X

İlişkilerimizde bitişten önceki son çıkış: Sevgi talep etmek

“Ben senin sevgilin, eşin, baban, ağabeyin, arkadaşınım. Biri bitse biri kalır…”  – Cemal Süreya

Bu hafta içimden gelen tüm başlıklar “sevgi” üzerine (sonu ne olacak merak ediyorum!). Yine oldukça zorlu bir macera bizleri bekliyor, sevgi talep etmek. Bu konu benim de hayatımda çok büyük derslerle öğrendiğim ve daha sonra yaşadıklarıma uzaktan baktığımda ilişkilerimde çok ama çok önemli bir yere sahip olduğunu gördüğüm bir değişken; “ilişkilerde sevgi talep etmek”. Sevgi “talep eden” statüsüne gelmek, sevgiyi “talep” ile alabilir olmak veya sevgiyi alamamaktan dolayı “talep” etmek…

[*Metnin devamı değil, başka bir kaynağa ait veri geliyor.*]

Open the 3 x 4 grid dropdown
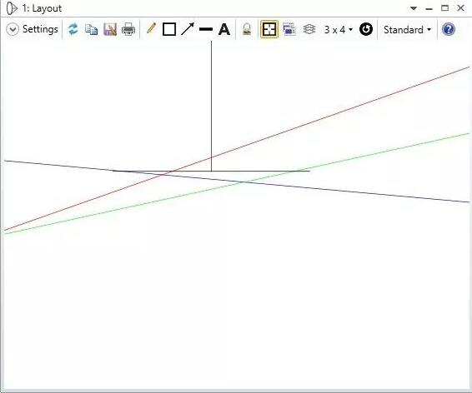 coord(338,29)
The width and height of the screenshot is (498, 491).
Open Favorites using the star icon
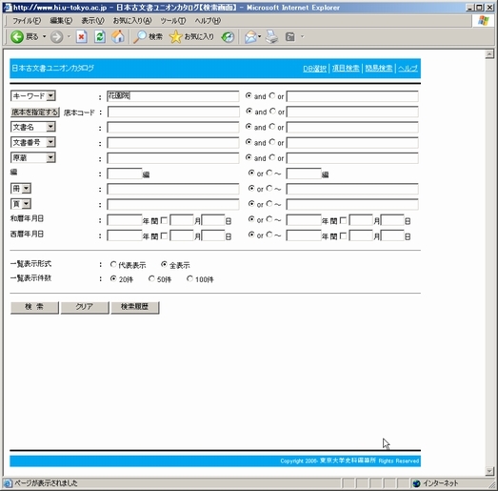(x=175, y=37)
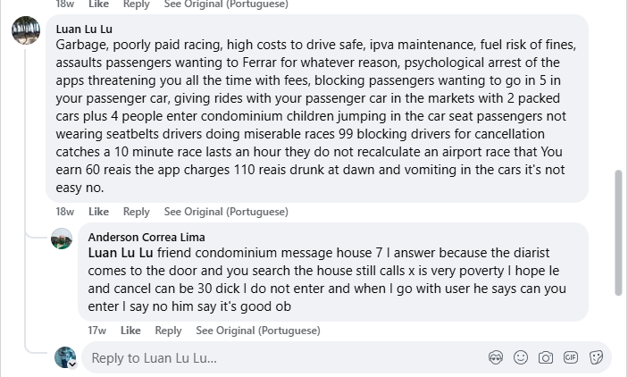
Task: Click Luan Lu Lu's profile picture
Action: (x=26, y=30)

İlişkilerimde çok ama çok önemli bir yere sahip olduğunu gördüğüm bir değişken; “ilişkilerde sevgi talep etmek”

Öncelikle bir kavrama birlikte bakalım istiyorum; “talep etmek” ve sevgi talep etmek nedir? Talep genel olarak günlük hayatımızda istemektir fakat talep anında hepimizin bildiği üzere “istediğimiz” yani talep ettiğimiz kavram hayatımızda bulunmamaktadır. Bizleri “talep etmek” noktasına getiren, “bulamamak” durumumuzdur.

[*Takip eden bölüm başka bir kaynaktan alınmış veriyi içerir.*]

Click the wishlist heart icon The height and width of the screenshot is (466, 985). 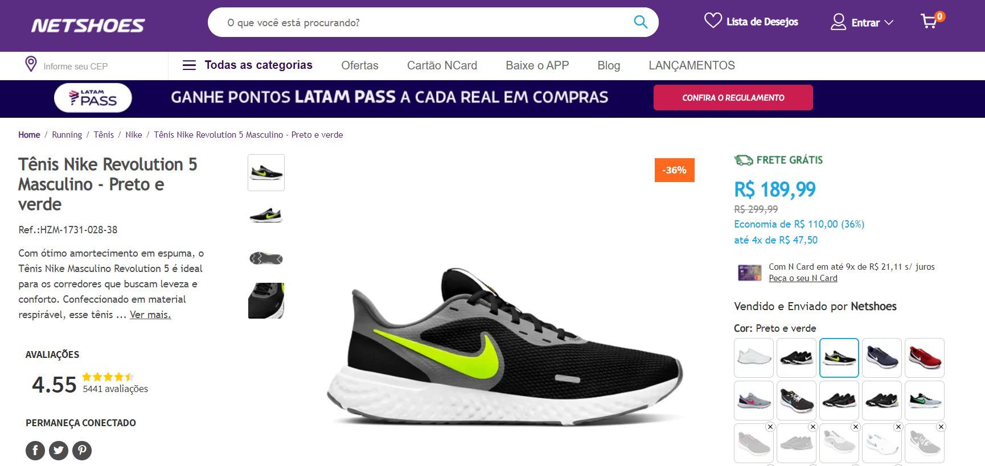point(713,21)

Peki, ilişkilerimizde neden ve hangi zamanda talep ederiz? Bir ilişkide bizi talep etmeye ve hatta sevgi talep etmeye getiren nedir? Öncelikle, ilişkilerimiz başladığında zaman çok hızlı geçer, ilk anda büyük heyecan duyarız, büyük bir sevgiyle bağlıyızdır ve “sevgi” talep etmek gibi bir durumumuz oluşmaz. Çünkü hem karşımızdakine sevgi vermekteyizdir hem de istediğimiz yani “beklentimiz” olan ilgi ve alakayı görmekteyizdir. Bunu sevgi olarak yorumlamaktayızdır. Heyecanın en üst düzeyde olduğu bu dönemde, ilişkide “talep etmek” noktasına kilometrelerce uzak bir noktadayızdır. Eksik olan, bulunamayan veya olmayan bir şey yoktur…

Şimdi zamanı biraz daha ileriye alalım… Oturmuş bir ilişki düşündüğümüzde (ki bu bazı ilişkiler için altı ay, bazen bir yıl belki bazılarımız için beş yılın üzerindeki ilişkilerimizi kapsar!), sevgi nerede konumlanır? Sevginin varlığı işte bu ilişkinin ilerlediği zamanlarda, her iki kişinin vermesiyle ilişkili bir seviyede bulunur.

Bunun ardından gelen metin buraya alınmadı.